Now that we are freshly off the annual rite of late fall--the annual budget process--it might be a good time to consider how it could be done differently next time around. Conceptually, the budgeting process for franchise companies is pretty simple: pick some revenue numbers that build off the previous year's performance and do the same for expenses.
For franchisors that have an established book of business in the form of franchised unit locations, the process is pretty simple on the revenue side because revenues are largely driven by royalties. Royalty revenues are far less sensitive to changes in economic conditions than the sales activity they are based on because royalties are always a relatively small percentage of sales levels (even less so if royalties are based on some fixed determinant). While unit fee income is a bit harder to predict in this economy, for established franchisors it is the smaller component of total revenues, and therefore a poor budget forecast of fee income has less of an effect on the year's operations.
The much bigger challenge is with expenses. In a down economy, franchisee operations are more stressed and in need of greater franchisor support. At the same time, franchisor profitability is under pressure because total franchisor revenues are unlikely to be expanding by historical percentages, if they are growing at all. This creates a challenging conundrum for franchisors: keep expenses down or provide more resource support to a franchisee community that very likely needs it.

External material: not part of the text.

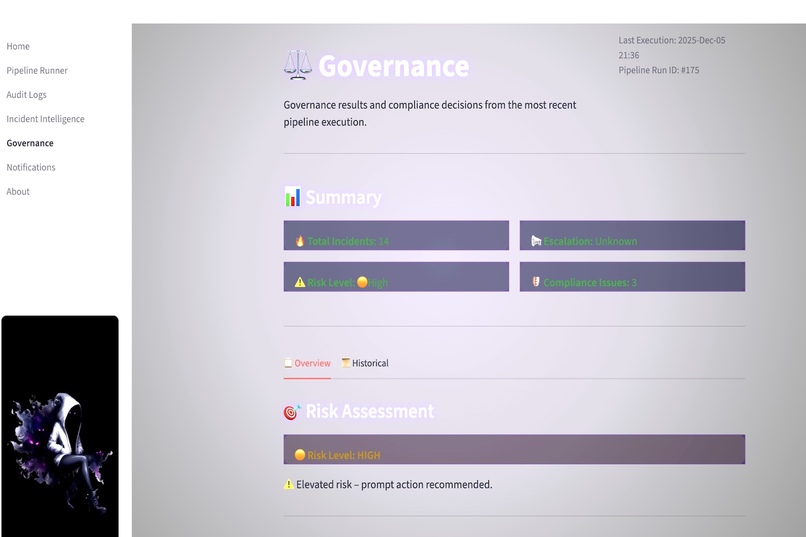Navigate to Incident Intelligence page
The height and width of the screenshot is (537, 806).
point(45,119)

The difficulty in choosing between the two is a lack of good information. It would be much easier if we could measure the financial long-term impact of changes to training levels or field staff support. Those activities are significant franchisor expenses. What would that financial impact be? For starters, how much does it cost, in dollars and/or human capital, for a franchisor to help an underperforming franchisee either achieve at least average performance or get out of the system?
Before I address that question, a quick side note regarding the decision to get a franchisee out of the system. I have concluded from several decades of management that some under-performing employees are never going to get to average, let alone to greatness, and I'm doing them no favors by allowing them to have a career of under-performance. I have found that they are generally better off with an exit strategy, voluntary or not. I think the same applies to some franchisees. Sometimes it just doesn't work, and no amount of support and patience will allow them to look back years later and feel good about the outcome.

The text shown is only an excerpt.